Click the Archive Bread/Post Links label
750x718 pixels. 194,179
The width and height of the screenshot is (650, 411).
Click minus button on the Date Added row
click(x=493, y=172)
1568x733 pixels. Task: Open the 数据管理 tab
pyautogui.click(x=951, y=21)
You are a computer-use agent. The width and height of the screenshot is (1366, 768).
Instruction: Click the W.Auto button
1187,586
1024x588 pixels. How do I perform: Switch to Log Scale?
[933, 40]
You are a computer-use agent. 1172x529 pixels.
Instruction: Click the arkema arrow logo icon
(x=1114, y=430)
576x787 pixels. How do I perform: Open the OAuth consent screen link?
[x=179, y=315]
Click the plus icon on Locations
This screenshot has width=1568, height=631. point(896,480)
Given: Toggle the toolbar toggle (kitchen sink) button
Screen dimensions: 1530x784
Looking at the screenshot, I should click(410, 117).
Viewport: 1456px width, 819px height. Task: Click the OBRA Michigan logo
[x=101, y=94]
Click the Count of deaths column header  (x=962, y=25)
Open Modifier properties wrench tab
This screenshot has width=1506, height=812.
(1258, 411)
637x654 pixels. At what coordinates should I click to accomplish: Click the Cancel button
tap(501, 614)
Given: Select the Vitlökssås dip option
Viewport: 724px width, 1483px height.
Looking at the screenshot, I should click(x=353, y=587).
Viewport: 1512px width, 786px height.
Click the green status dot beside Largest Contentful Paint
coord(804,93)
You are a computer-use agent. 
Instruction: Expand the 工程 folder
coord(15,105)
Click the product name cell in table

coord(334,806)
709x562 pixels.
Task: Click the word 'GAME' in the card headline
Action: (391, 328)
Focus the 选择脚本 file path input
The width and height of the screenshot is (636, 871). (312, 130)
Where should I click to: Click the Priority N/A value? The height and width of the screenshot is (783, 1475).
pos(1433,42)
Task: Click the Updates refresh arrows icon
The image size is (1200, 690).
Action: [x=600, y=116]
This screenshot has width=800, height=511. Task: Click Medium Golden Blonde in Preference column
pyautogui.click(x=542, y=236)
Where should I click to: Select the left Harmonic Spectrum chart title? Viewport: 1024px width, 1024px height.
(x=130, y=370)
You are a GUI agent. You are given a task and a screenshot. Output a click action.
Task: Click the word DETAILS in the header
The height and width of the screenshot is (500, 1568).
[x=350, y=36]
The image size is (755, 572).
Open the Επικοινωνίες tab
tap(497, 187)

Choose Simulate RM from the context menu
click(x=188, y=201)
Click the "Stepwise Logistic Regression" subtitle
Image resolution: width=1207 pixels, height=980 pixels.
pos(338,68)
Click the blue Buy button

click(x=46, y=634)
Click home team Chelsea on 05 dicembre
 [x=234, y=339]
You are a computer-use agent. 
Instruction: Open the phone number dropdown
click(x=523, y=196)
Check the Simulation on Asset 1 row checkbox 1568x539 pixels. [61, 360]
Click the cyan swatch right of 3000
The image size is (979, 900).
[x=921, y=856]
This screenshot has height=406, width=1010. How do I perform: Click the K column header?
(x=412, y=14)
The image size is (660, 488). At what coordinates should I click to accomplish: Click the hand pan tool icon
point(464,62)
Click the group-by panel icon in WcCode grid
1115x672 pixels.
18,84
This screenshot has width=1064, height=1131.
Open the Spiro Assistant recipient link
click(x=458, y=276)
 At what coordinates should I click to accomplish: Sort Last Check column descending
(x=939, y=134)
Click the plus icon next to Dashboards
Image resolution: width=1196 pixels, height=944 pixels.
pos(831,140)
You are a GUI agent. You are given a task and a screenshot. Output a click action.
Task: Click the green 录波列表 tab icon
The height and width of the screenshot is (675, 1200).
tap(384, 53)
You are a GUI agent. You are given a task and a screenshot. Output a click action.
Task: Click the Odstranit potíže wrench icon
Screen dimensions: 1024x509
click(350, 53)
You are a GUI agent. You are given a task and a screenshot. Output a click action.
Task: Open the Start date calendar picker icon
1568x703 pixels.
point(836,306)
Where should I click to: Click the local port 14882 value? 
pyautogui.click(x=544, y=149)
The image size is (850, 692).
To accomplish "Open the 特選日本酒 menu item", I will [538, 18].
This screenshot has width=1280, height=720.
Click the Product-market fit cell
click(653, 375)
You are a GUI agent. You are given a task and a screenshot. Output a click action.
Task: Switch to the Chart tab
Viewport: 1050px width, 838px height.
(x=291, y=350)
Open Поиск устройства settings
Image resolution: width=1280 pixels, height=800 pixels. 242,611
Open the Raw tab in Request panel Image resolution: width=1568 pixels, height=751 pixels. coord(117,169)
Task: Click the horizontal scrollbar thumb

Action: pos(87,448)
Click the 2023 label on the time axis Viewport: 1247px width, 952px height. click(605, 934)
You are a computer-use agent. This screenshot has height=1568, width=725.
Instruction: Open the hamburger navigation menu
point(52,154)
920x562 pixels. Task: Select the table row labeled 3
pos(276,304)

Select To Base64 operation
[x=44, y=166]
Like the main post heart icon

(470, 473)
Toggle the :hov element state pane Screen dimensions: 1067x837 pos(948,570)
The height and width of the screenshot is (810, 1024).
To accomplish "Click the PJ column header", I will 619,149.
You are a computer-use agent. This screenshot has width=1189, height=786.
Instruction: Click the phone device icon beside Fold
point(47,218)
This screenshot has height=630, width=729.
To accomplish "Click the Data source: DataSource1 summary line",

--------------------

* **Task prompt**
Retyping the data above exactly and in full is the task.

* **Completed exercise**
Click the Archive Bread/Post Links label
750x718 pixels. 194,179
The width and height of the screenshot is (650, 411).
Click minus button on the Date Added row
click(x=493, y=172)
1568x733 pixels. Task: Open the 数据管理 tab
pyautogui.click(x=951, y=21)
You are a computer-use agent. The width and height of the screenshot is (1366, 768).
Instruction: Click the W.Auto button
1187,586
1024x588 pixels. How do I perform: Switch to Log Scale?
[933, 40]
You are a computer-use agent. 1172x529 pixels.
Instruction: Click the arkema arrow logo icon
(x=1114, y=430)
576x787 pixels. How do I perform: Open the OAuth consent screen link?
[x=179, y=315]
Click the plus icon on Locations
This screenshot has width=1568, height=631. point(896,480)
Given: Toggle the toolbar toggle (kitchen sink) button
Screen dimensions: 1530x784
Looking at the screenshot, I should click(410, 117).
Viewport: 1456px width, 819px height. Task: Click the OBRA Michigan logo
[x=101, y=94]
Click the Count of deaths column header  (x=962, y=25)
Open Modifier properties wrench tab
This screenshot has width=1506, height=812.
(1258, 411)
637x654 pixels. At what coordinates should I click to accomplish: Click the Cancel button
tap(501, 614)
Given: Select the Vitlökssås dip option
Viewport: 724px width, 1483px height.
Looking at the screenshot, I should click(x=353, y=587).
Viewport: 1512px width, 786px height.
Click the green status dot beside Largest Contentful Paint
coord(804,93)
You are a computer-use agent. 
Instruction: Expand the 工程 folder
coord(15,105)
Click the product name cell in table

coord(334,806)
709x562 pixels.
Task: Click the word 'GAME' in the card headline
Action: (391, 328)
Focus the 选择脚本 file path input
The width and height of the screenshot is (636, 871). (312, 130)
Where should I click to: Click the Priority N/A value? The height and width of the screenshot is (783, 1475).
pos(1433,42)
Task: Click the Updates refresh arrows icon
The image size is (1200, 690).
Action: [x=600, y=116]
This screenshot has width=800, height=511. Task: Click Medium Golden Blonde in Preference column
pyautogui.click(x=542, y=236)
Where should I click to: Select the left Harmonic Spectrum chart title? Viewport: 1024px width, 1024px height.
(x=130, y=370)
You are a GUI agent. You are given a task and a screenshot. Output a click action.
Task: Click the word DETAILS in the header
The height and width of the screenshot is (500, 1568).
[x=350, y=36]
The image size is (755, 572).
Open the Επικοινωνίες tab
tap(497, 187)

Choose Simulate RM from the context menu
click(x=188, y=201)
Click the "Stepwise Logistic Regression" subtitle
Image resolution: width=1207 pixels, height=980 pixels.
pos(338,68)
Click the blue Buy button

click(x=46, y=634)
Click home team Chelsea on 05 dicembre
 [x=234, y=339]
You are a computer-use agent. 
Instruction: Open the phone number dropdown
click(x=523, y=196)
Check the Simulation on Asset 1 row checkbox 1568x539 pixels. [61, 360]
Click the cyan swatch right of 3000
The image size is (979, 900).
[x=921, y=856]
This screenshot has height=406, width=1010. How do I perform: Click the K column header?
(x=412, y=14)
The image size is (660, 488). At what coordinates should I click to accomplish: Click the hand pan tool icon
point(464,62)
Click the group-by panel icon in WcCode grid
1115x672 pixels.
18,84
This screenshot has width=1064, height=1131.
Open the Spiro Assistant recipient link
click(x=458, y=276)
 At what coordinates should I click to accomplish: Sort Last Check column descending
(x=939, y=134)
Click the plus icon next to Dashboards
Image resolution: width=1196 pixels, height=944 pixels.
pos(831,140)
You are a GUI agent. You are given a task and a screenshot. Output a click action.
Task: Click the green 录波列表 tab icon
The height and width of the screenshot is (675, 1200).
tap(384, 53)
You are a GUI agent. You are given a task and a screenshot. Output a click action.
Task: Click the Odstranit potíže wrench icon
Screen dimensions: 1024x509
click(350, 53)
You are a GUI agent. You are given a task and a screenshot. Output a click action.
Task: Open the Start date calendar picker icon
1568x703 pixels.
point(836,306)
Where should I click to: Click the local port 14882 value? 
pyautogui.click(x=544, y=149)
The image size is (850, 692).
To accomplish "Open the 特選日本酒 menu item", I will [538, 18].
This screenshot has width=1280, height=720.
Click the Product-market fit cell
click(653, 375)
You are a GUI agent. You are given a task and a screenshot. Output a click action.
Task: Switch to the Chart tab
Viewport: 1050px width, 838px height.
(x=291, y=350)
Open Поиск устройства settings
Image resolution: width=1280 pixels, height=800 pixels. 242,611
Open the Raw tab in Request panel Image resolution: width=1568 pixels, height=751 pixels. coord(117,169)
Task: Click the horizontal scrollbar thumb

Action: pos(87,448)
Click the 2023 label on the time axis Viewport: 1247px width, 952px height. click(605, 934)
You are a computer-use agent. This screenshot has height=1568, width=725.
Instruction: Open the hamburger navigation menu
point(52,154)
920x562 pixels. Task: Select the table row labeled 3
pos(276,304)

Select To Base64 operation
[x=44, y=166]
Like the main post heart icon

(470, 473)
Toggle the :hov element state pane Screen dimensions: 1067x837 pos(948,570)
The height and width of the screenshot is (810, 1024).
To accomplish "Click the PJ column header", I will 619,149.
You are a computer-use agent. This screenshot has width=1189, height=786.
Instruction: Click the phone device icon beside Fold
point(47,218)
This screenshot has height=630, width=729.
To accomplish "Click the Data source: DataSource1 summary line",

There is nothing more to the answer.